- Tires from China are being slapped with tariffs of up to 45.3%.
- An association of European manufacturers prompted the tariffs.
- The average import value of a Chinese tire was €30.30 in 2024.
The European Union first imposed sweeping tariffs on EVs from China to shield its local car industry. Soon, plug-in hybrids could be hit too. And it turns out Chinese automakers aren’t the only target, because tire companies are now facing steep duties of their own.
Chinese tires have surged in popularity, much like their cars. Between 2021 and 2024, the European market share held by Chinese tires climbed from 18 percent to 28 percent, with roughly 93 million of them imported into the bloc in 2024. According to the European Commission, around 336 million passenger car and light commercial vehicle tires were used across the EU that year. Tariffs are Brussels’ answer as it moves to protect homegrown firms such as Michelin, Pirelli, and Continental.
Read: China’s Answer To Europe’s EV Tariffs Came With A Gas Tank
Under so-called anti-dumping duties, producers such as Shandong Yongsheng and other Chinese manufacturers that didn’t receive an individual rate will be subject to a 45.3 percent levy. As with the bloc’s levies on Chinese EVs, companies deemed to have cooperated with the EU investigation will be subject to a reduced 24.4 percent tariff.
According to a report from Automobilwoche, the duties apply to the import value of each tire rather than its retail price. In 2024, the average import value of a Chinese tire was €30.30 ($34.60). A 45.3 percent tariff therefore adds about €13.70 ($15.60) to that figure, while the 24.4 percent rate tacks on roughly €7.40 ($8.40). With VAT (sales tax) included, the extra cost lands somewhere between €9 ($10) and €16 ($18) per tire before retailers apply their own margins, and the budget segment stands to feel it most.
How Did We Get Here?
Brussels opened its investigation into Chinese tire companies in May 2025 after a complaint from the Coalition Against Unfair Tyre Imports, an association of European manufacturers. The group alleged dumping margins of between 41 and 104 percent and said Chinese producers were undercutting prices by 30 to 65 percent.
Korean brand Hankook, which runs plants in China, drew a reduced rate of 4.3 percent.

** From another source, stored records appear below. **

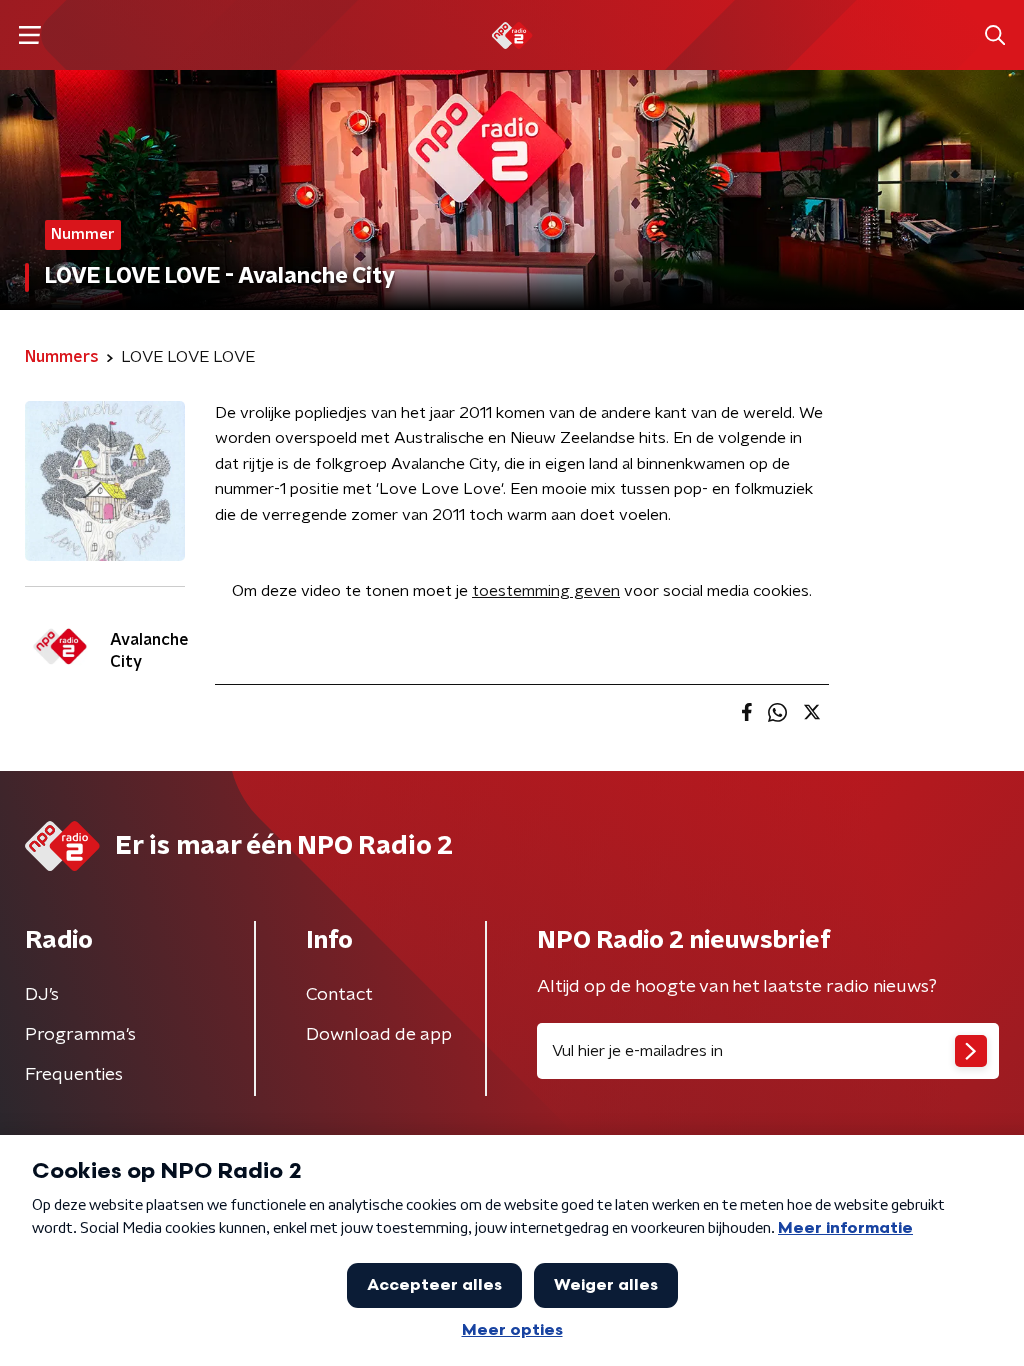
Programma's (80, 1035)
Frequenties (74, 1075)
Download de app (379, 1035)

Investigators found that while its Chinese factories were dumping, the practice did little harm to European industry. The Commission also noted that Hankook’s tires generally sat in the upper-middle segment and sold at far higher average prices than those of most rival Chinese suppliers.
The report adds that China and European importers rejected the allegations, warning the duties could push prices up and trigger shortages in the lower-priced tire segment. The Commission dismissed those arguments, saying European manufacturers had lost production volume, sales, and market share despite a growing market.